- [Excerpt]:
● ● ● ● ● ● ●

Since the way structures are saved has changed for 1.6.4, the save-all is causing huge lagspikes on servers with bigger maps.
In 1.6.2, save-all didn't cause any lagspikes.
1.7.2 and the lagspikes still occurs.
Attachments
Comments 24
Even when /save-all does not cause long pauses, I often see the following exception:
java.util.ConcurrentModificationException
at java.util.HashMap$HashIterator.nextEntry(HashMap.java:894)
at java.util.HashMap$KeyIterator.next(HashMap.java:928)
at dg.a(SourceFile:21)
at dg.a(SourceFile:314)
at dg.a(SourceFile:23)
at dg.a(SourceFile:314)
at dg.a(SourceFile:23)
at dr.a(SourceFile:94)
at dr.a(SourceFile:84)
at dr.a(SourceFile:23)
at ayc.a(SourceFile:93)
at ayc.a(SourceFile:75)
at mj.a(SourceFile:616)
at mj.a(SourceFile:601)
at bg.b(SourceFile:36)
at z.a(SourceFile:58)
at net.minecraft.server.MinecraftServer.g(SourceFile:674)
at nn.run(SourceFile:84)
at java.lang.Thread.run(Thread.java:722)
As well as:
java.util.ConcurrentModificationException
at java.util.ArrayList$Itr.checkForComodification(ArrayList.java:819)
at java.util.ArrayList$Itr.next(ArrayList.java:791)
at mj.a(SourceFile:455)
at aow.a(SourceFile:225)
at aow.a(SourceFile:96)
at mi.b(SourceFile:146)
at mi.a(SourceFile:175)
at mj.a(SourceFile:604)
at bg.b(SourceFile:36)
at z.a(SourceFile:58)
at net.minecraft.server.MinecraftServer.g(SourceFile:674)
at nn.run(SourceFile:84)
at java.lang.Thread.run(Thread.java:722)
java.util.ConcurrentModificationException
at java.util.TreeMap$PrivateEntryIterator.nextEntry(TreeMap.java:1115)
at java.util.TreeMap$KeyIterator.next(TreeMap.java:1169)

● ● ● ● ● ● ●

Collected data

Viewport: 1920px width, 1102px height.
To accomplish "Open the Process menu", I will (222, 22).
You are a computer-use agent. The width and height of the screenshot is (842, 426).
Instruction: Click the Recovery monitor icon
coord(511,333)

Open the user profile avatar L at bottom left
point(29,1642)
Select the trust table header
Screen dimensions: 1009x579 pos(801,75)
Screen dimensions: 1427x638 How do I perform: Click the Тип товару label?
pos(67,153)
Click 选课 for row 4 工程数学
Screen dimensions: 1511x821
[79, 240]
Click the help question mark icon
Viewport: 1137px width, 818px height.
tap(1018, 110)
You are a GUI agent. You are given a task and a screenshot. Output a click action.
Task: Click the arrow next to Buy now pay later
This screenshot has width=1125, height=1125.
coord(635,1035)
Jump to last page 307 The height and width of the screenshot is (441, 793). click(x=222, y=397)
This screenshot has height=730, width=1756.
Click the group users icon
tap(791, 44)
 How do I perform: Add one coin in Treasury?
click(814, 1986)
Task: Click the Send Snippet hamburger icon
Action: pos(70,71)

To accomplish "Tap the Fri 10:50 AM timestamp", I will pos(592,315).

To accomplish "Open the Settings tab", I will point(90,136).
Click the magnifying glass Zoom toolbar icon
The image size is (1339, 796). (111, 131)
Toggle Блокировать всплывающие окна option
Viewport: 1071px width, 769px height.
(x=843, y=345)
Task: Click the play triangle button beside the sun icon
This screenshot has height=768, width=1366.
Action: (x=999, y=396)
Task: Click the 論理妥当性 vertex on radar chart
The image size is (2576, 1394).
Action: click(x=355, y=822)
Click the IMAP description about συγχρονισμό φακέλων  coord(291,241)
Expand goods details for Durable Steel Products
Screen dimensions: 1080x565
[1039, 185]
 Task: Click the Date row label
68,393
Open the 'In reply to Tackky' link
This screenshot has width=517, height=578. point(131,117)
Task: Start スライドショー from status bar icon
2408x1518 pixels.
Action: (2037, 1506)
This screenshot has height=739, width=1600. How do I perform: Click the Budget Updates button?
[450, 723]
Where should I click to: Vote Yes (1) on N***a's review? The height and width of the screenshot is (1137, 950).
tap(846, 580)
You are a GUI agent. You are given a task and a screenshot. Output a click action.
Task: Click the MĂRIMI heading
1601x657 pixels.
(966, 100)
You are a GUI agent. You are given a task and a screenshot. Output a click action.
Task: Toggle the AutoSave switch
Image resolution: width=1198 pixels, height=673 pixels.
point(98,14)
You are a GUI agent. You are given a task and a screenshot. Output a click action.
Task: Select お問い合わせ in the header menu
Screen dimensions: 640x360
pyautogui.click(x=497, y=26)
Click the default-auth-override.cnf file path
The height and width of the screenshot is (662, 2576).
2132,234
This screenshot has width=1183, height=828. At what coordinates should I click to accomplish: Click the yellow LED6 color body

● ● ● ● ● ● ●

- [Problems to solve]:
• 1. Repeat the part of the save-all lag report starting at "at java.util.ArrayList$Itr.next(ArrayList.java:791)" and ending at "at mi.a(SourceFile:175)", word for word.
• 2. Please carry the save-all lag report forward from its last line.
The listing has no role in this work.

- [The responses]:
• 1.
at java.util.ArrayList$Itr.next(ArrayList.java:791)
at mj.a(SourceFile:455)
at aow.a(SourceFile:225)
at aow.a(SourceFile:96)
at mi.b(SourceFile:146)
at mi.a(SourceFile:175)

• 2.
at mj.a(SourceFile:455)
at aow.a(SourceFile:225)
at aow.a(SourceFile:96)
at mi.b(SourceFile:146)
at mi.a(SourceFile:175)
at mj.a(SourceFile:604)
at bg.b(SourceFile:36)
at z.a(SourceFile:58)
at net.minecraft.server.MinecraftServer.g(SourceFile:674)
at nn.run(SourceFile:84)
at java.lang.Thread.run(Thread.java:722)
The stack traces happen most often when RCON is used to issue the /save-all command. But I suspect they are hidden and happen in the background when /save-all is issued by OP from the Minecraft client.
This is related. In my case, save spikes are indeed caused by minecraft.dat. Client timeouts can occur if a) the server is already behind (Can't keep up!) and b) the save takes long enough. The combination can cause the client to think the server is no longer responding. It is my understanding that the timeout threshold is 20 seconds. So if it takes 10 seconds to do a /save-all (random), and your server is 10 seconds behind, you have a high chance of timeouts.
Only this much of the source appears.